# Task description
Of all the lines below, return only those starting with the line holding "Обратная связь (682, 2538)" and going on through the line holding "Сергей Горбачев (769, 2469)", exactly as written.

(Stored data)

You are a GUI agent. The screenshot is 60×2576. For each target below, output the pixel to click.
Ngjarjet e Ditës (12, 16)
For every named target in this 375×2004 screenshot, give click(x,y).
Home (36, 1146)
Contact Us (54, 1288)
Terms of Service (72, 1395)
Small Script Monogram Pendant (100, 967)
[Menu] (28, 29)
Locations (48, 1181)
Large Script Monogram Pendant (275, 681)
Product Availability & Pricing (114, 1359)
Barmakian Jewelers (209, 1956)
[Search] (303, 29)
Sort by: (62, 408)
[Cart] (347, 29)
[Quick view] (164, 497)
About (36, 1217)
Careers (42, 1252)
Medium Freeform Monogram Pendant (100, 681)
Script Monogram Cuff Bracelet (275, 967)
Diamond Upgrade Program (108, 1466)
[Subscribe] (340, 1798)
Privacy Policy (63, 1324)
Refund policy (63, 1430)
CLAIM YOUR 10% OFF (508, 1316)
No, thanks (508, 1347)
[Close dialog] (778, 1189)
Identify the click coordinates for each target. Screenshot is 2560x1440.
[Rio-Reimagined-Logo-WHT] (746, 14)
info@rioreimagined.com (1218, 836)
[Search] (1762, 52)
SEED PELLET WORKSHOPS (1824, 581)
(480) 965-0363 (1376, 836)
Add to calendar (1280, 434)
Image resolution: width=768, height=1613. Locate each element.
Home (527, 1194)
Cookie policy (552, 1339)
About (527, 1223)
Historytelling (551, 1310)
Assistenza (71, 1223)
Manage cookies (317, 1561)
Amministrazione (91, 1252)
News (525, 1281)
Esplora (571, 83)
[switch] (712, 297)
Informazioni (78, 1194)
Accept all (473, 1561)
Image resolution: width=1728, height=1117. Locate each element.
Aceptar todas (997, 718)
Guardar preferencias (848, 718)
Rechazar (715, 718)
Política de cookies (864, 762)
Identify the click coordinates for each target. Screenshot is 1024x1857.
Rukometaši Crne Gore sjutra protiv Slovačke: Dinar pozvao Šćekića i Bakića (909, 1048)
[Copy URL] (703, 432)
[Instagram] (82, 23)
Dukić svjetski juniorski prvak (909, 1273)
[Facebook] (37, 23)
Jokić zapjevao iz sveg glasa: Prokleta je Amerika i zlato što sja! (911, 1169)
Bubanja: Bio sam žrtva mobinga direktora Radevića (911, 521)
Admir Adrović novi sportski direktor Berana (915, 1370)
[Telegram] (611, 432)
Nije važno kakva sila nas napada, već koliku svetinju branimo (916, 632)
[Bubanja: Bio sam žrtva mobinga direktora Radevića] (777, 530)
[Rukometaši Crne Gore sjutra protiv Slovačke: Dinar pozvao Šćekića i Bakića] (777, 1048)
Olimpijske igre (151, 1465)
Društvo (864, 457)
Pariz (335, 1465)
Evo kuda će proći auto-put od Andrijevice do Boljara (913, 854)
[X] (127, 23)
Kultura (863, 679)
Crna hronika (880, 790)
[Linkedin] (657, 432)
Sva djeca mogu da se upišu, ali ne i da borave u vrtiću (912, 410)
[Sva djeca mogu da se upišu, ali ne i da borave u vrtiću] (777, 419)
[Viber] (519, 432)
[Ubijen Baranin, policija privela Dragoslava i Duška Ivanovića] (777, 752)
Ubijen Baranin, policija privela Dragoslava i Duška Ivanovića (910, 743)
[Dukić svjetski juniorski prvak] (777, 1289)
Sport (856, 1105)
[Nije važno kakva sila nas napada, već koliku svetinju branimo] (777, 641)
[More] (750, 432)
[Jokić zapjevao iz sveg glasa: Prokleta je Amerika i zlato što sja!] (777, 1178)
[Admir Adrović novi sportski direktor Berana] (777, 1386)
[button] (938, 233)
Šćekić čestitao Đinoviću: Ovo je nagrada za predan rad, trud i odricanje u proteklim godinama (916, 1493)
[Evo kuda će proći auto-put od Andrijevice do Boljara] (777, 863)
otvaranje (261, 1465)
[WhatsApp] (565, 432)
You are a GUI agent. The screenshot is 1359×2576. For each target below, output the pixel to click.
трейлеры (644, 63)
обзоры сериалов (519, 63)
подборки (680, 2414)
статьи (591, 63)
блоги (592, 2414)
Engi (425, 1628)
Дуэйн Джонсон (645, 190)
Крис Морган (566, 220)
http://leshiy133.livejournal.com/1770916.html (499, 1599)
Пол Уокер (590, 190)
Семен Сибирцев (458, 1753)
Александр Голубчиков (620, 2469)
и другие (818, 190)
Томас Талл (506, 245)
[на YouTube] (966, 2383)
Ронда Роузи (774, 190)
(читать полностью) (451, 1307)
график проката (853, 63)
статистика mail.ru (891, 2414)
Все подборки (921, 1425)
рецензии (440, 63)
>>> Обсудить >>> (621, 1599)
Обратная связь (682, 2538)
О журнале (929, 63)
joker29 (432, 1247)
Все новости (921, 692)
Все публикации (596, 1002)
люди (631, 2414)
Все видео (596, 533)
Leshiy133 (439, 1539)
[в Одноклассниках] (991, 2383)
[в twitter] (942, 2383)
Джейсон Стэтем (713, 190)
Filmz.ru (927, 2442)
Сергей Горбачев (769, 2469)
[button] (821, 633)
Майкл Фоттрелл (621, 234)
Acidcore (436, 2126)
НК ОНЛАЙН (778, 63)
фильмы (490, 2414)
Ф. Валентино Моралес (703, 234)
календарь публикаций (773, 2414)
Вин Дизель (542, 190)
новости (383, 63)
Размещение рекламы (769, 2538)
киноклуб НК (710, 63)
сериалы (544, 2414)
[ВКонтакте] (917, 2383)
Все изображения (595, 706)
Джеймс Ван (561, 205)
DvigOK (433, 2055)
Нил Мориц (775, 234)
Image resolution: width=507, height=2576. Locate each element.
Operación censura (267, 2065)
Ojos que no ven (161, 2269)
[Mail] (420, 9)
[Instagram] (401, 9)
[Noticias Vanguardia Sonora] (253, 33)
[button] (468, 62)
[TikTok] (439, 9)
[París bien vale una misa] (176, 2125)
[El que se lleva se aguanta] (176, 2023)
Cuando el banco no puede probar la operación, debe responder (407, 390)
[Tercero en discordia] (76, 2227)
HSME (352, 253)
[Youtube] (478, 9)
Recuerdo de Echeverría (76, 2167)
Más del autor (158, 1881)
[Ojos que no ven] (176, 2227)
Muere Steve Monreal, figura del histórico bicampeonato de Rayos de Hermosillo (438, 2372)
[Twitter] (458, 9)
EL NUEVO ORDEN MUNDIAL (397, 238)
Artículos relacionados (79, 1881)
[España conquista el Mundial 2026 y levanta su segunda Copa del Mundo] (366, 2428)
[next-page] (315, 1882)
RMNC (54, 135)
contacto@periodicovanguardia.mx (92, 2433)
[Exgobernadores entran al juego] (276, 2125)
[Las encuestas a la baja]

# Response area
Обратная связь (682, 2538)
О журнале (929, 63)
joker29 (432, 1247)
Все новости (921, 692)
Все публикации (596, 1002)
люди (631, 2414)
Все видео (596, 533)
Leshiy133 (439, 1539)
[в Одноклассниках] (991, 2383)
[в twitter] (942, 2383)
Джейсон Стэтем (713, 190)
Filmz.ru (927, 2442)
Сергей Горбачев (769, 2469)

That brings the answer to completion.